Bringing AI to enterprise integration | CIO – CIO

Posted: April 23, 2017 at 12:53 am

Driving long distances (or using New York City's subway system) used to be a much more complicated affair, generally requiring maps, a sense of direction, some luck and the occasional stop to ask questions of strangers.

Turn-by-turn navigation apps have changed all that: You may still take a wrong turn along the way, but the apps usually get you back on track with little fuss. Self-service integration specialist SnapLogic is turning to artificial intelligence (AI) to help its customers achieve that sort of turn-by-turn navigation when it comes to enterprise integration.

Citing GPS navigation and digital home assistants like Amazon's Alexa, SnapLogic Founder and CEO Gaurav Dhillon says the company's new technology, Iris, will eliminate the integration backlog that stifles so many technology initiatives through the use of AI to automate highly repetitive, low-level development tasks.

"Companies can't innovate and transform their businesses if they're bogged down in rote, repetitive tasks that don't do much for the organization," Doug Henschen, vice president and principal analyst at Constellation Research, said in a statement last week. "Machine learning is emerging as the engine behind what Constellation calls 'human augmentation.' These next-generation systems will harness the computing power and data scale of the cloud to automate routine work so humans can concentrate on innovating and driving better business outcomes."

"We believe it has the promise to do to the world of integration what map apps have done for the world of transportation," Dhillon adds.

SnapLogic's platform, the Enterprise Integration Cloud, is inspired by LEGO bricks, which can all snap together, regardless of the set from which they originally hail. Traditional integration software requires painstaking, hand-crafted coding by teams of developers. The Enterprise Integration Cloud, on the other hand, uses connectivity software it calls "Snaps."

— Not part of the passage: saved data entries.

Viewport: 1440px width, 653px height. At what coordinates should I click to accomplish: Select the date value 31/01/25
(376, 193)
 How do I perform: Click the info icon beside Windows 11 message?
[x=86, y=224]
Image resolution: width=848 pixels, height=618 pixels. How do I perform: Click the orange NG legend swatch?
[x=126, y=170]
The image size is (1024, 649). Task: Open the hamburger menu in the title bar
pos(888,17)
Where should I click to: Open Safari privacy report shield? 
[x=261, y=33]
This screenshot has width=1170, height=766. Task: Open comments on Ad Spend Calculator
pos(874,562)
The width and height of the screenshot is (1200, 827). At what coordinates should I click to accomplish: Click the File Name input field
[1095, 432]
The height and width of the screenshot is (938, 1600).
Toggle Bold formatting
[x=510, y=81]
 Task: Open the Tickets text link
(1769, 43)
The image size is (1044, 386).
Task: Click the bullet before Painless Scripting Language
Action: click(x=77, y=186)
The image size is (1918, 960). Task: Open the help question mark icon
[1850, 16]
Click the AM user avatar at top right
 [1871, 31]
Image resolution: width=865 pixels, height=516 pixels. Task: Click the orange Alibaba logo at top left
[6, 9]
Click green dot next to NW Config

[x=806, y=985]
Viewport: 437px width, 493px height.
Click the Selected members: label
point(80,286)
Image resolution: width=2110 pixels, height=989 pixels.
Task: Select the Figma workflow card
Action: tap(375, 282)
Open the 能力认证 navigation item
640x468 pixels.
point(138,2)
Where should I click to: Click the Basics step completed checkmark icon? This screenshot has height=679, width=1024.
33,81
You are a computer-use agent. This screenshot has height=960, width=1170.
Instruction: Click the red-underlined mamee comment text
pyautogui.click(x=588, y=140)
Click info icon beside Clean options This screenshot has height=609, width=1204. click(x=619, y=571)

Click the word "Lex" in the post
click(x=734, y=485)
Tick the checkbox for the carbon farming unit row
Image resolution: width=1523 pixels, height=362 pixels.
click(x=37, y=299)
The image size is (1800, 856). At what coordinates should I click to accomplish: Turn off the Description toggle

"A Snap is a collection of integration components, sharing some contextual property, generally an application," Dhillon wrote in a 2011 blog post. "Snaps include powerful wizards that inspect their target application; automatically building links throughout the data layer, giving a user the 'create,' 'read,' 'update' and 'delete' functionality they will use in their integration. Snaps are language-neutral and abstracted from the application layer. They use open protocols (HTTP/S) and data formats (REST), and supply a URI to all resources. They shield both business users and developers from much of the complexity of the underlying application, data model and service."

All Snaps follow the same pattern, use the same API and leverage the underlying infrastructure. As a result, the Enterprise Integration Cloud's Designer allows you to assemble orchestrations with a drag-and-drop user interface by choosing from a library of intelligent Snaps for cloud-to-cloud and cloud-to-on-premises integrations.

Iris uses advanced algorithms to learn from millions of metadata elements and billions of data flows via the SnapLogic Enterprise Integration Cloud. Iris then applies that learning to improve the speed and quality of integrations across data, applications and business processes.

"Digital transformation shouldn't depend on manual labor," Dhillon says. "The ancient pharaohs built the pyramids with manual labor, but that's not the smart way to manage business automation and analytics. Software should help us make software smarter, and we believe the future will be autonomous integration blending the best of machine and human intelligence. The days of simply throwing more developers at the problem are coming to a close."

Dhillon says the first component of Iris, the SnapLogic Integration Assistant, will be available for free to all SnapLogic customers in May as part of SnapLogic's Spring 2017 release. SnapLogic Integration Assistant is a recommendation engine that uses machine intelligence to give business users and analysts suggestions in building data pipelines.

The Integration Assistant is just the first point on the roadmap. Dhillon says Iris will fuel a series of technology innovations over the next two to three years, with an eventual goal of completely autonomous integration.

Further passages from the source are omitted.